For instance, first we talked to Elisabetta Burba. She’s the reporter for Italy’s Panorama magazine who first brought the papers into the U.S. Embassy in Rome back in October 2002.

The FBI had spoken to Burba. But Burba described an essentially cursory interview. One prime interest of the bureau was finding a way to make contact with the unnamed “security consultant” who had tried to sell her the documents.

The agent who interviewed Burba suggested possible ways that they could communicate with this Mr. X while still maintaining his anonymity. She was asked to follow up with the man and see if any of the proposed means of communicating would be acceptable.

She did that. But, according to Burba, the bureau’s agent never followed up.

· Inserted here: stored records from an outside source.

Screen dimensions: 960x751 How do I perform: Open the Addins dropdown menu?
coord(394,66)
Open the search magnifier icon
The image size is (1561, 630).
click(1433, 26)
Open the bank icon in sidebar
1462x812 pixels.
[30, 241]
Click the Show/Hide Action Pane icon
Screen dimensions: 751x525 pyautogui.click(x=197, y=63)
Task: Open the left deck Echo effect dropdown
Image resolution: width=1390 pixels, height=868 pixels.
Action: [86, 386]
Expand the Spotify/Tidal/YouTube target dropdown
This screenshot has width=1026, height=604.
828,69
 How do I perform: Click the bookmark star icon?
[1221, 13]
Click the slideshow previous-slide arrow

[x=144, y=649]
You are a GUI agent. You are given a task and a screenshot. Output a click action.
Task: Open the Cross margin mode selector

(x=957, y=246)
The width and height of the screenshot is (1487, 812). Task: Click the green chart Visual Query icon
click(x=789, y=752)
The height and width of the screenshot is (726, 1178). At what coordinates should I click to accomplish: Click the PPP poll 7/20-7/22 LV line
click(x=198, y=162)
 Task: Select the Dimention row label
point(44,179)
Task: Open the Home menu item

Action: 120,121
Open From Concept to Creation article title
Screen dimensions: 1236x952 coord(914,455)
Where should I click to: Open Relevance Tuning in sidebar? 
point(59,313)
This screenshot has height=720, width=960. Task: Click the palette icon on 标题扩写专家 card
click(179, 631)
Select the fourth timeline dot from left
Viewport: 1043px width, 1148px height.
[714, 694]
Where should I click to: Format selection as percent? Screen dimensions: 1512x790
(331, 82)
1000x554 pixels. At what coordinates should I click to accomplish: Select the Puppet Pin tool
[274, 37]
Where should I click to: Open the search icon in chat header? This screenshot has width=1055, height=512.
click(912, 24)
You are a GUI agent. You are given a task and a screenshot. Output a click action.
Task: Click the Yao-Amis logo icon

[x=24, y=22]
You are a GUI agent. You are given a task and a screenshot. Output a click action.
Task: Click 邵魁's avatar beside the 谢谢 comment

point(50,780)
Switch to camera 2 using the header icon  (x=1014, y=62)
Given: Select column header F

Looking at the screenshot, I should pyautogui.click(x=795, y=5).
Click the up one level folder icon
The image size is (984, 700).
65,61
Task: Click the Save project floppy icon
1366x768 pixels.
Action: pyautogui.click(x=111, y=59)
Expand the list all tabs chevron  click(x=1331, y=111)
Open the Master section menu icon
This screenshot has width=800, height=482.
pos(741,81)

The next she heard from him was a courtesy call months later to tell her he was moving on to another assignment. That’s what Burba told us.

Later, through Burba, we did make contact with Mr. X. His name is Rocco Martino, a former agent of Italian military intelligence.

We even brought him to the United States to be interviewed — twice, in the summer of 2004.

As we moved ahead with our reporting and found more clues tying the forgeries to Italian intelligence, Martino’s name was leaked to a number of European newspapers. Whatever Martino’s role was in the whole caper, by the time we brought him to New York for the second time — in late August 2004 — he had been identified by name in major papers across Europe as the seller of the documents.

The revelation of Martino’s identity had created such a stir in Italy that for his second trip arrangements had to be made for him to leave the country before boarding a plane to the United States.

Martino, of course, traveled to New York under his own name. And given that his name was now known and that several press accounts had suggested that he was himself the forger, my colleague and I had a friendly bet as to whether FBI agents might be waiting at customs to speak with him when he got off the plane in New York.